# TASK INSTRUCTIONS:
Only these lines of the data below are wanted: the one with "Click the original_filename", the one with "654x408 pixels.", and any lines between them, each repeated exactly.

====== DATA TO USE

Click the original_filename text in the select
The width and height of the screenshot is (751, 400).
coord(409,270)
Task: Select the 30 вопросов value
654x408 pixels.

============
====== DATA TO USE

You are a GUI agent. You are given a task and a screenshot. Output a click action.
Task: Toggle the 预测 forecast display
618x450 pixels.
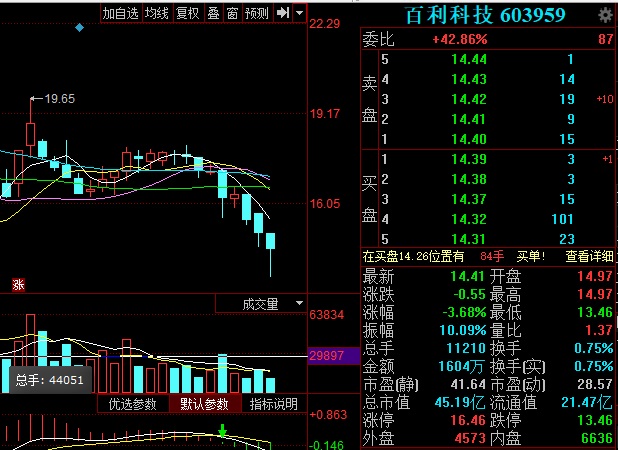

============
====== DATA TO USE

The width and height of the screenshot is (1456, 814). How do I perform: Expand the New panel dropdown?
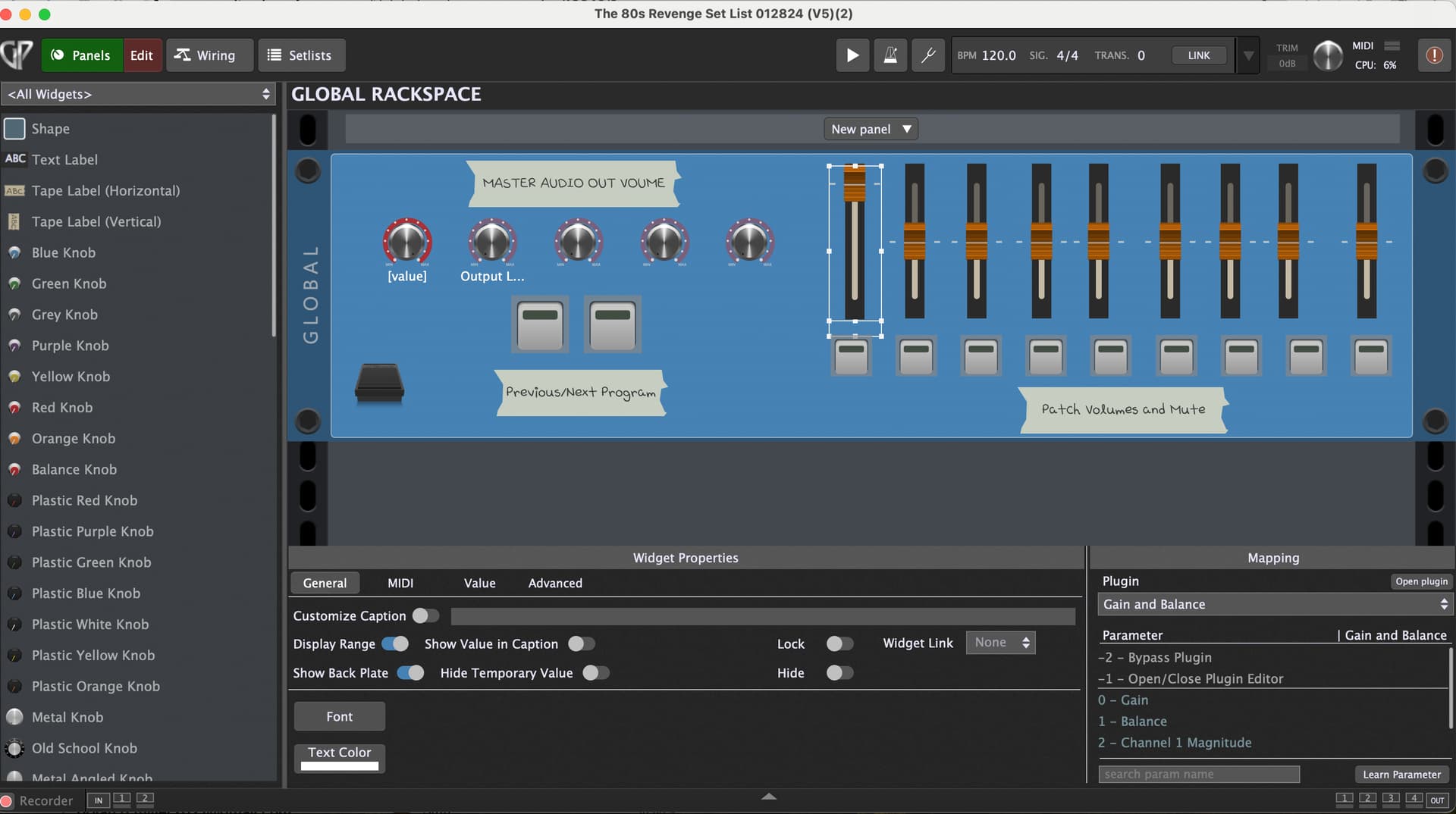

============

# OUTPUT FOR THIS EXERCISE:
Click the original_filename text in the select
The width and height of the screenshot is (751, 400).
coord(409,270)
Task: Select the 30 вопросов value
654x408 pixels.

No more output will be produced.